Bieri zieht mit seinem Konzept des Willens und des Urteilens gegen den Determinismus und einer daraus folgenden Resignation zu Felde. Gebetsmühlenartig legt er dar, dass der Wille "von innen" nur in pathologischen Fällen (wie beim zwanghaften Handeln des Spielers) oder "von außen" erpresst (wie beim Zwang zwischen zwei Übeln zu wählen) wirklich unfrei sei. Im Normalfall aber kommt der zukünftige Wille, so Bieri, "nicht auf dich zu wie eine Lawine.
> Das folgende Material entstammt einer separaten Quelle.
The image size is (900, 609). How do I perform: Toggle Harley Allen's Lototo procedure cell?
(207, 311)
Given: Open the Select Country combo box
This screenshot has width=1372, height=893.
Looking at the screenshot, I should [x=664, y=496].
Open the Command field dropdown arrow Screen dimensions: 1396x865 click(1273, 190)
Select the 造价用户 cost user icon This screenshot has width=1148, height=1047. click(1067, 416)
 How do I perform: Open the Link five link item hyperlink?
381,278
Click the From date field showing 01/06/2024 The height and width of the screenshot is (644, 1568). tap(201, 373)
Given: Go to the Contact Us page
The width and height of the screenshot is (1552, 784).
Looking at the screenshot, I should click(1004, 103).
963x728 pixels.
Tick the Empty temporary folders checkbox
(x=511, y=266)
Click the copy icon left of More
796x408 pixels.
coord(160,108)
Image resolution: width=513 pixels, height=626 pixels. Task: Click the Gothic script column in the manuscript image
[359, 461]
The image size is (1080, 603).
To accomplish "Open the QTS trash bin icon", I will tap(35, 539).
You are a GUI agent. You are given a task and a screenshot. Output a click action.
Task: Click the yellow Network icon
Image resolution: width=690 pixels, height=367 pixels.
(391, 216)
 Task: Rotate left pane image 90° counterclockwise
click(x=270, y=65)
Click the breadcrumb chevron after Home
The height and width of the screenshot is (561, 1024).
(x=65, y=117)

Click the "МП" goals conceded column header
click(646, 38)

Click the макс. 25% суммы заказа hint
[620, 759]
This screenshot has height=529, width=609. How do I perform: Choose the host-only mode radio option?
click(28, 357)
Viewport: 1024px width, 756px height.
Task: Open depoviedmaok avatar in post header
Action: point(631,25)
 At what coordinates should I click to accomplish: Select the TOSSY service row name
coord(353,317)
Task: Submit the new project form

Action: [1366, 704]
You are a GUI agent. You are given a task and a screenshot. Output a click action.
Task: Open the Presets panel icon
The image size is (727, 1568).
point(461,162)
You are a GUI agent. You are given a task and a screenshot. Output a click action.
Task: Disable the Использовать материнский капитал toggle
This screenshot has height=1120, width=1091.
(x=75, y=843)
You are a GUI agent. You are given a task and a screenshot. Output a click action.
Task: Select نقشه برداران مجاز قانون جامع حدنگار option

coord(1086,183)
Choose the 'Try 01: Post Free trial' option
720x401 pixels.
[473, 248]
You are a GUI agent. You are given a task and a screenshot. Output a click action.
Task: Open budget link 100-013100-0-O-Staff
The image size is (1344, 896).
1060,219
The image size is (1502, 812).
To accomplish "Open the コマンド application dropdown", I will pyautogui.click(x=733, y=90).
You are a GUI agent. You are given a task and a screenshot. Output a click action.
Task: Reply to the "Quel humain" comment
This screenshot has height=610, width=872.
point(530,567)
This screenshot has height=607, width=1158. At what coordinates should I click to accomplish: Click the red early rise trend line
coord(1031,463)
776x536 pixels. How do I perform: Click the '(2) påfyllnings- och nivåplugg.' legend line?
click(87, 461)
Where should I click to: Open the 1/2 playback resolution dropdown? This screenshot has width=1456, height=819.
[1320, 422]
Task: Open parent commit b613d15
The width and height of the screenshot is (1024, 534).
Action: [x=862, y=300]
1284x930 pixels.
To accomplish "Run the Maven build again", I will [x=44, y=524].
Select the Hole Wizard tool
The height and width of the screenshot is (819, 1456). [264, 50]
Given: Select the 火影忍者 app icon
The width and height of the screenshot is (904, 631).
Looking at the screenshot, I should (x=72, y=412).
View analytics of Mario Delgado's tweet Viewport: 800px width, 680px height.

Du führst ihn herbei, du erarbeitest ihn dir, indem du von freier Entscheidung zu freier Entscheidung fortschreitest, bis du bei ihm angekommen bist." Dabei betont der Philosoph insbesondere die Funktion des Denkvermögens: "In dem Maße, in dem die Aneignung des Willens auf Artikulation und Verstehen beruht, handelt es sich um einen Erkenntnisprozess. Wachsende Erkenntnis bedeutet wachsende Freiheit. So gesehen ist Selbsterkenntnis ein Maß für Willensfreiheit." Denn erst das Wissen um die Möglichkeiten, die man haben könnte, und dann das Durchdenken und Bewerten dieser Möglichkeiten, formen einen Willen, der wirklich als eigener und verantwortbarer erkannt werden kann.

Titelbild

Peter Bieri: Das Handwerk der Freiheit. Über die Entdeckung des eigenen Willens.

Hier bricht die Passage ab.